A MAN accused of being the gangster known as 'Dinosaur', one of the most wanted men in New York, has been arrested in Hong Kong after more than three years working as a waiter.

Chu Wai-ip, 25, was accused of killing a passerby during a shoot-out between Ghost Shadows gang members at the intersection of Mulberry and Bayard streets in New York's Chinatown on July 4, 1991.

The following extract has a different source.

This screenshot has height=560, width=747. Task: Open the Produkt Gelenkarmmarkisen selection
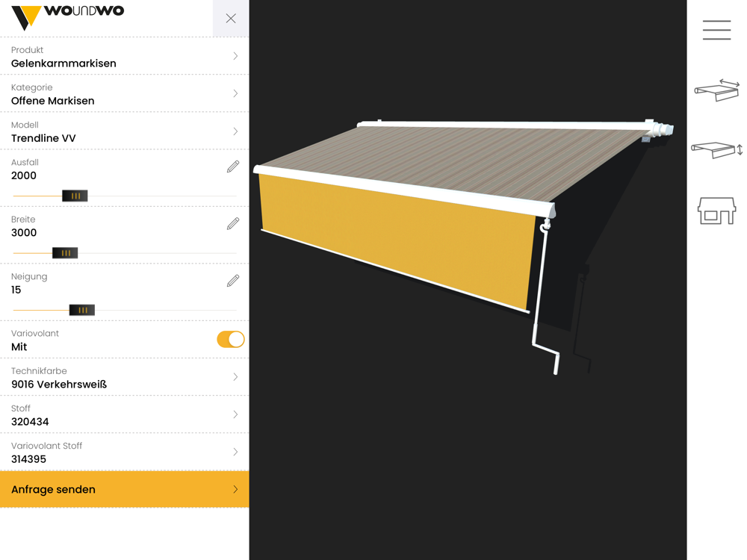pyautogui.click(x=124, y=56)
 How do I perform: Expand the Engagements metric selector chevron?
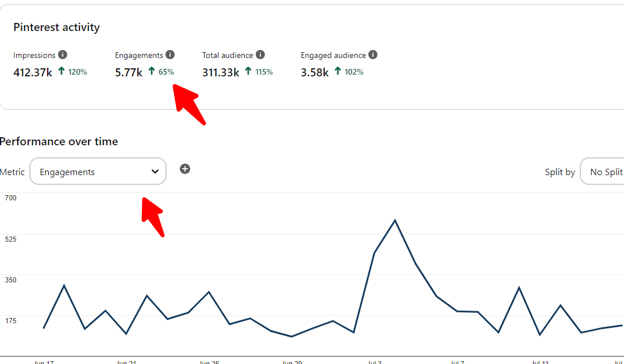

Filipino American Rhona Lentin, 26, was hit in the head by a stray bullet while she was sitting in the front seat of a car and died the next day in St Vincent's Hospital.

Police later found two other spent bullets on the streets after the shooting.

A Chinatown detective said Chu was interviewed after the incident but released without charge after conflicting statements from rival gang members.

'We didn't have enough evidence [to arrest him] until a year later,' the detective said.

By the time the police found a witness who would testify against Chu, a member of the Mott Street faction of the Ghost Shadows, he had fled to the territory.

Both the New York Police Department and the FBI had been trying to find the alleged gunman since then and eventually managed to locate him with help from Hong Kong police.

'He was working as a waiter and living in a run down apartment,' the detective said.

Chu appeared in court in Hong Kong on December 5 on a holding charge after being detained while working in a Wan Chai restaurant. Police sources in New York believe Chu will fight the extradition and they do not know when he will be returned to the city.